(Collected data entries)
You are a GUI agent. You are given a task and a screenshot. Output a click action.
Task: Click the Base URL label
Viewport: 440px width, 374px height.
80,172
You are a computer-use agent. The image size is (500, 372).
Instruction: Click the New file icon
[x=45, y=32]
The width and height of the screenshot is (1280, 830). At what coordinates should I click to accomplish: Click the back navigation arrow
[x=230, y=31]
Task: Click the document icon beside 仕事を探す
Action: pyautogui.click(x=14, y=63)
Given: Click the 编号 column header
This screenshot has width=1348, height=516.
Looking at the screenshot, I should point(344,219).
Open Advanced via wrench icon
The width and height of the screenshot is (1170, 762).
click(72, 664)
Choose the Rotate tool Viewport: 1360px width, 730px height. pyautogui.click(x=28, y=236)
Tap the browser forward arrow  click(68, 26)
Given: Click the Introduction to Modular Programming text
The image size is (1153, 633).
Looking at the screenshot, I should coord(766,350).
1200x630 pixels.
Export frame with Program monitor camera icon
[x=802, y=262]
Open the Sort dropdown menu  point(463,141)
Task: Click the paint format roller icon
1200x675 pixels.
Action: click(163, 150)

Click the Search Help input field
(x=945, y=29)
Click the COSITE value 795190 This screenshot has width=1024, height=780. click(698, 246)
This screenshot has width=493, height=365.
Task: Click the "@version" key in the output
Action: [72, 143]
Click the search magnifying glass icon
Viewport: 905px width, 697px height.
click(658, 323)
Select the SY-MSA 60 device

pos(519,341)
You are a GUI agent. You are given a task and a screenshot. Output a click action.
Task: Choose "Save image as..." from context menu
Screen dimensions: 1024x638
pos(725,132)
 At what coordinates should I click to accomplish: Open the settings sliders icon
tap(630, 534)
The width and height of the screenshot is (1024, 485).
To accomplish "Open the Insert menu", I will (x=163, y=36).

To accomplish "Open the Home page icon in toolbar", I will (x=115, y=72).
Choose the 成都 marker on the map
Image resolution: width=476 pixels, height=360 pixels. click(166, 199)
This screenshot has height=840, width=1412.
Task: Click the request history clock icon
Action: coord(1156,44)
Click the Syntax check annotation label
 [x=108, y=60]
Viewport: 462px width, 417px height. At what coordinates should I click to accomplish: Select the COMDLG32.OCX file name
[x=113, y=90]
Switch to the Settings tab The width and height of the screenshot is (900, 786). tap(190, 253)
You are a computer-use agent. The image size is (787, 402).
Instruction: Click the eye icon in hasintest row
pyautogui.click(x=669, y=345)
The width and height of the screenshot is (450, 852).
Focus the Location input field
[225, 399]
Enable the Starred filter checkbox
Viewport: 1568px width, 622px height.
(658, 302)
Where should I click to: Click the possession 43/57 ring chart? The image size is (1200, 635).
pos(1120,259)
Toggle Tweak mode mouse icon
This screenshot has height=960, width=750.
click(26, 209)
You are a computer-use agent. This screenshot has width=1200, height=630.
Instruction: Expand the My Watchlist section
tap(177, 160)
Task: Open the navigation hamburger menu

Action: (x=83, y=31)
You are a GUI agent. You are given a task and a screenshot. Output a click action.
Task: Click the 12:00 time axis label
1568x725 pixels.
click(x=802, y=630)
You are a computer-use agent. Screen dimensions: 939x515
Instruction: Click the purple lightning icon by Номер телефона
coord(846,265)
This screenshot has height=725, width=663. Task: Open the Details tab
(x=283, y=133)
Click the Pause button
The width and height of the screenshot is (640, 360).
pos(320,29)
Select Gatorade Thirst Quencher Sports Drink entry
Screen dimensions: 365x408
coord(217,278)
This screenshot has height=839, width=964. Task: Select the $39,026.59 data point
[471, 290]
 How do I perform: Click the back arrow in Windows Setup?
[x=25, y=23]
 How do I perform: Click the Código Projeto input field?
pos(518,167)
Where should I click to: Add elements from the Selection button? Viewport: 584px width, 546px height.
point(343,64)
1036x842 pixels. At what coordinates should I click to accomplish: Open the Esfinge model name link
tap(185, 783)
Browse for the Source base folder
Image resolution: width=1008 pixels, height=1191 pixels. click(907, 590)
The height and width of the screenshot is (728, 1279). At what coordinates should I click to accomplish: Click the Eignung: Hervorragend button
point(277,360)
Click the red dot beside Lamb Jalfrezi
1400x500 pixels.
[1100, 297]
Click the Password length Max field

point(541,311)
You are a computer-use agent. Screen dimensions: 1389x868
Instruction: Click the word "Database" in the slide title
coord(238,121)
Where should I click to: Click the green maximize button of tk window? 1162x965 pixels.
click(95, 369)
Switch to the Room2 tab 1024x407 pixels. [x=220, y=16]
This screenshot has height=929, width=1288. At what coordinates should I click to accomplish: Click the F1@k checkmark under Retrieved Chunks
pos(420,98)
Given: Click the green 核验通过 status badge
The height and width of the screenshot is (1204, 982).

### Work order
Every line above that holds the word "Switch" is to be found and copied.

### Output below
Switch to the Settings tab The width and height of the screenshot is (900, 786). tap(190, 253)
Switch to the Room2 tab 1024x407 pixels. [x=220, y=16]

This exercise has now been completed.